AI is still painfully unaware of their surroundings. There’s a particular mission from the DLC “The Trouble with Clones” where Jimmy gets stuck nearly every, single, damn time in an alleyway when fleeing the Steelport police in search of the Gat clone. I had to re-do this missions so many times that I lost count but eventually managed to blow our way through whatever he was getting hung up on.
I really wish that we were able to drive in instances like this, instead of being locked to depending upon the AI who just barrels through debris when you’re trying to protect the car. Saints Row the Third Remastered is filled with small frustrating situations like this that you just have absolutely no control over. The game is still hilariously fun, but it’s frustrating to experience blockers that prevent you from progressing because of an AI’s buggy pathing. I swear to God, Jimmy.
Character textures look a little off for the main character. I play mainly female characters and noticed that my character just looked…slightly off when I was creating her. I’m not sure if it had to do with a botched surgery or what, but I had to angle her proportions just right in order not to have age-enhancing wrinkles carved out in my cheeks (even with the youngest age slider.)

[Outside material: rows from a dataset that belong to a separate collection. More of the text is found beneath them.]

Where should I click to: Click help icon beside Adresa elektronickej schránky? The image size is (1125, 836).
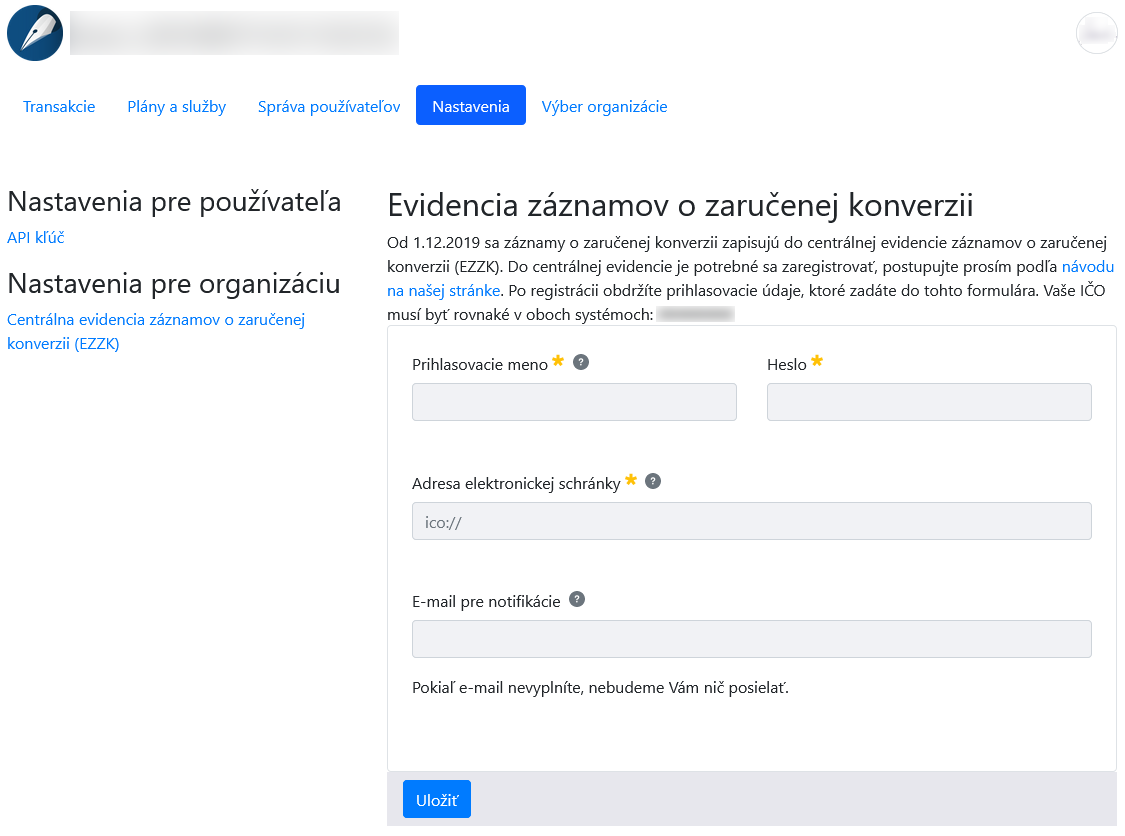click(x=653, y=481)
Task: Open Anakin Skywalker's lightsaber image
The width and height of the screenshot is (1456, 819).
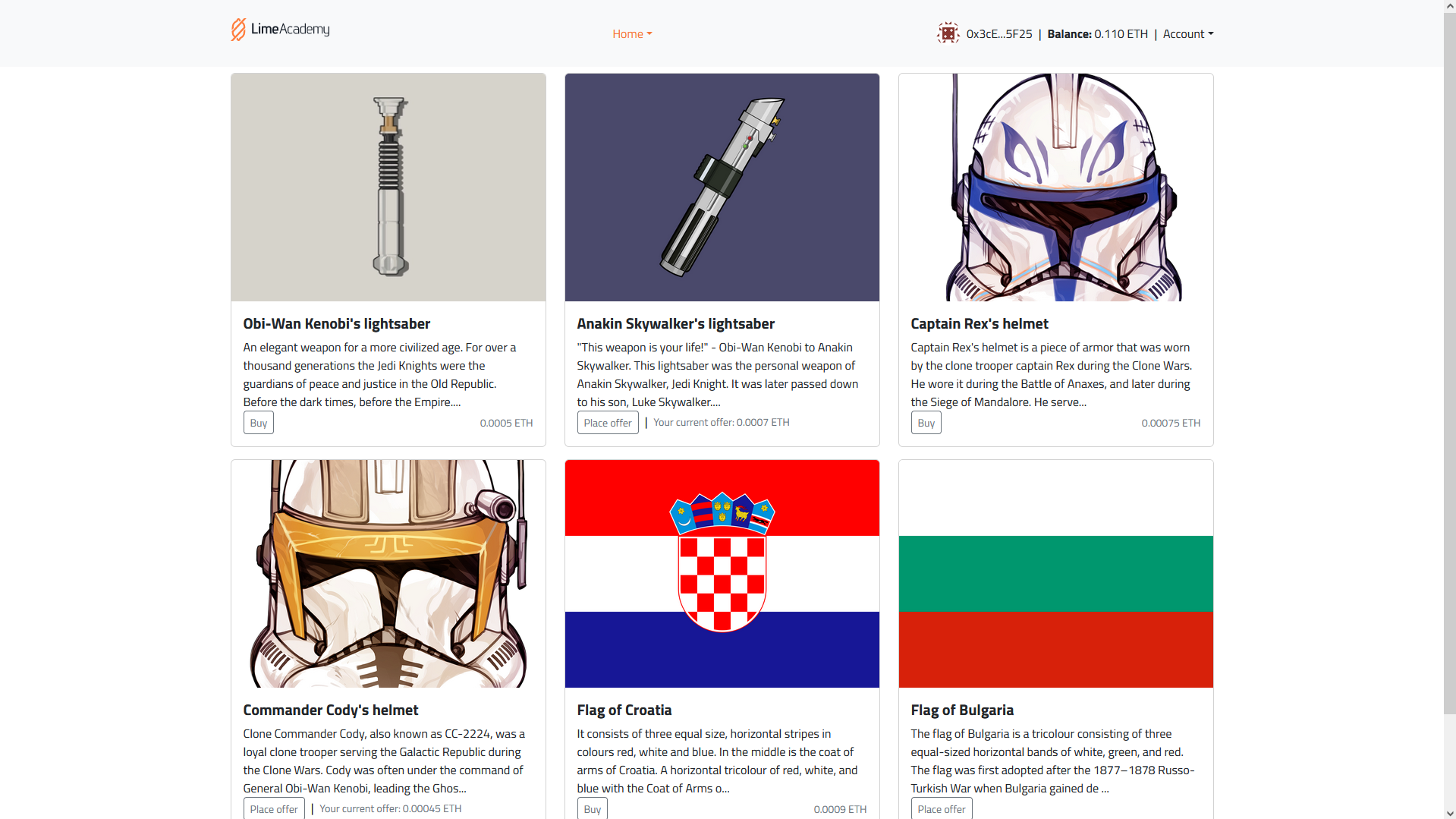Action: click(x=722, y=187)
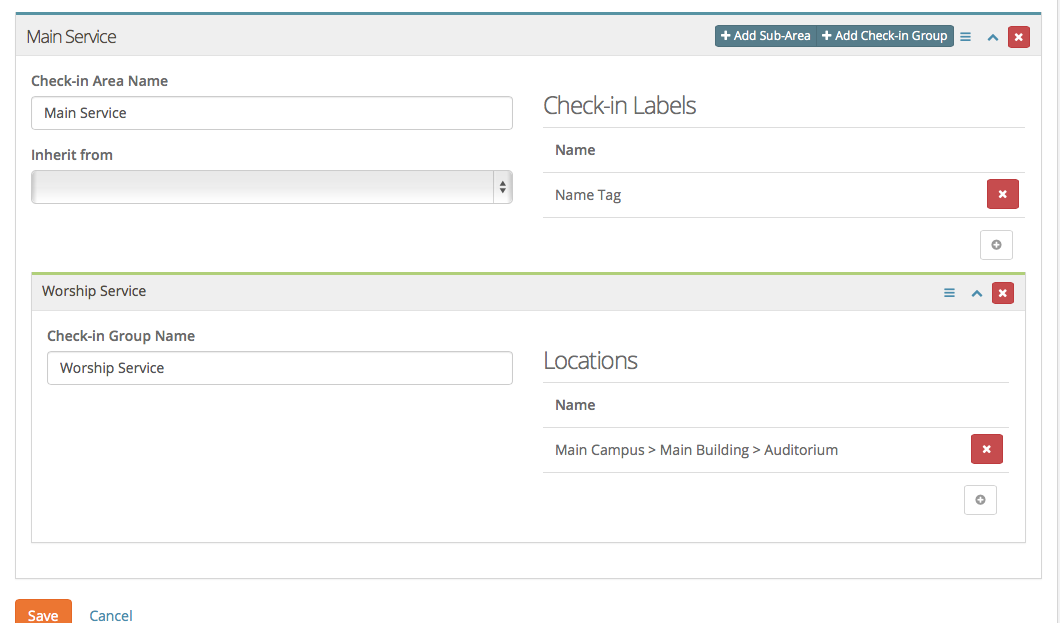Collapse the Main Service panel

coord(992,36)
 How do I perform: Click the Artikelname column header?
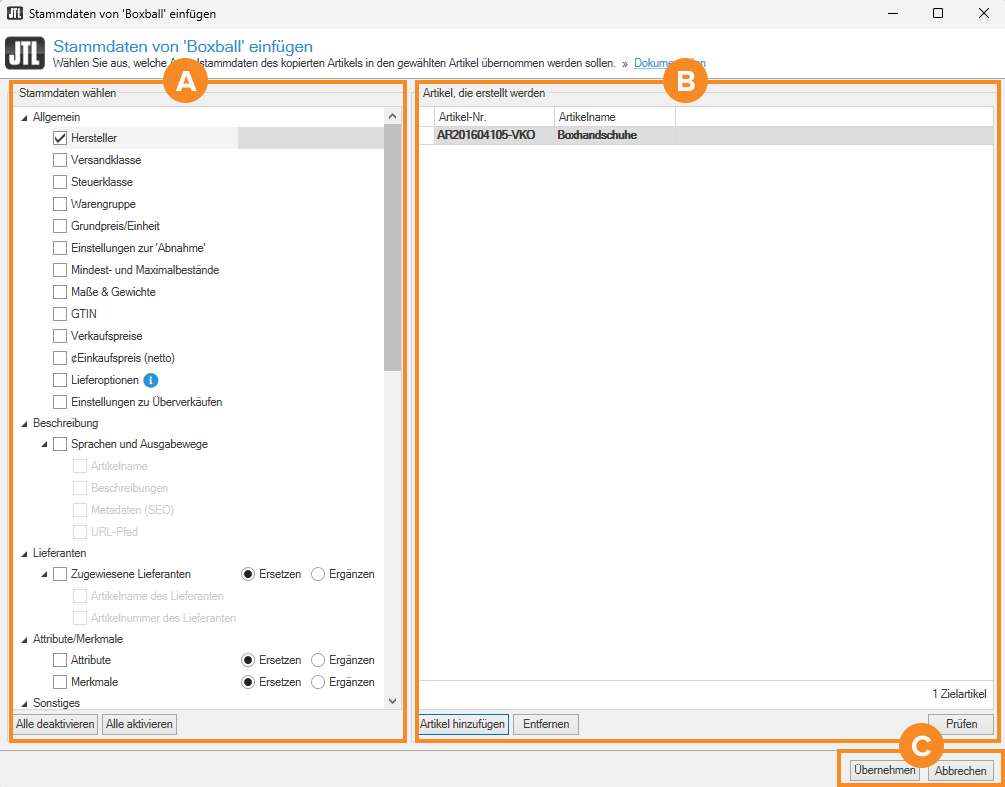(614, 117)
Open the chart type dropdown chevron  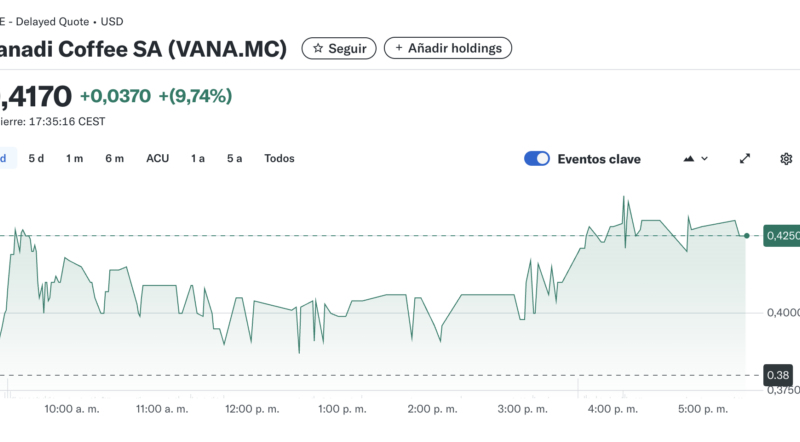[x=705, y=159]
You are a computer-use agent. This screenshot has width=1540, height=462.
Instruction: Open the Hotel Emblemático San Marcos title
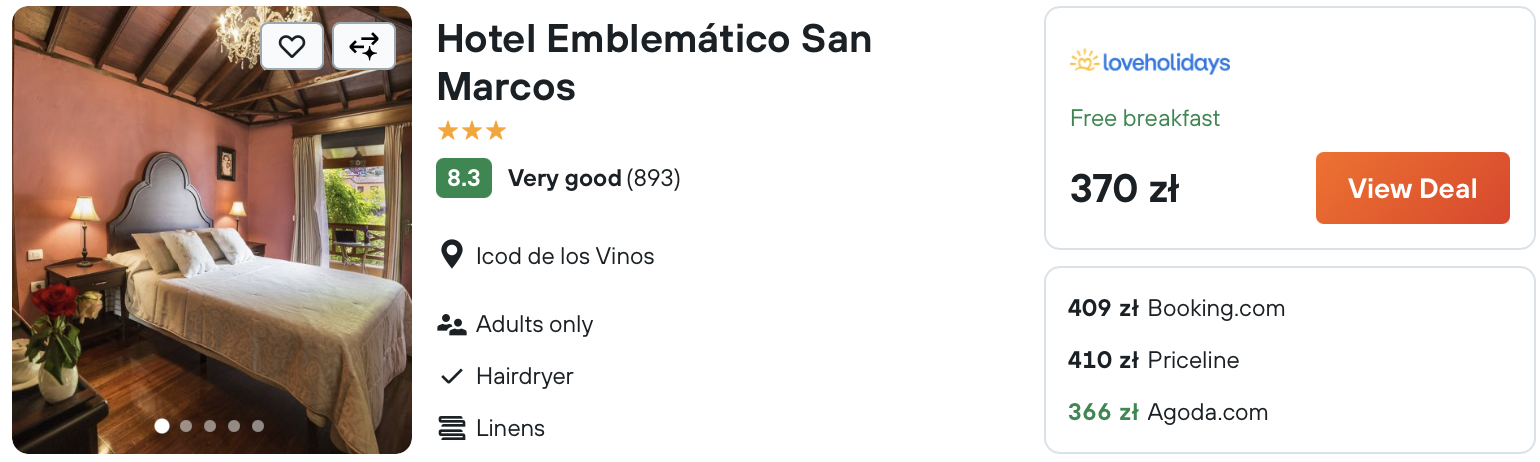click(654, 63)
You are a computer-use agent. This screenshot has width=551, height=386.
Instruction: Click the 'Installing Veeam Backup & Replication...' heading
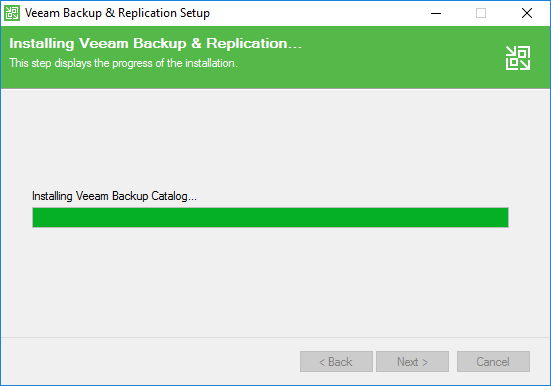(x=156, y=44)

The look of the characters definitely felt different from when I created a character in the original. The freckles, for example, are now this really strange orange color that don’t look natural on any skin tone. Had I been able to change the color of the feature I might have been able to make it look more natural, but we’re locked into having Cheeto dust smattered across our cheeks. I may or may not be a little salty over this. I love my freckles.
If you can’t get your face to look just the way you want, there are tooons of customization options still available like glasses and masks. You can purchase any of these shops if you’ve got the money to gain some control of that territory and earn a little boost of cash every hour. This will come in handy when you’re steadily emptying clips in gang fights or need to purchase gun and ability upgrades.
Though I was a little aggravated with my character’s appearance, I found peace driving through the beautifully lit streets of Steelport. The Saints Row team really did do a fantastic job with the lighting in this version. Thunderstorms in Saints Row the Third Remastered were one of my favorite times to be out and about on missions. The reflections of water puddles in the streets, coupled with the sounds of rain tinkling on your car, and your favorite mixtape blaring is oddly therapeutic.
While yes…there are still some performance problems, Saints Row the Third Remastered is a helluva fun game, especially with friends. The story missions will have you rolling with laughter, and there’s no setback if you find yourself in the middle of a shootout between all three gangs and the Steelport police. It’s just all good fun. And with all the craziness going on in the world, it’s nice to have a game to lose yourself in that makes you not take yourself quite as seriously and reminds you to be thankful for the time you have and tackle life one day at a time.
A copy of Saints Row the Third Remastered was provided for this review.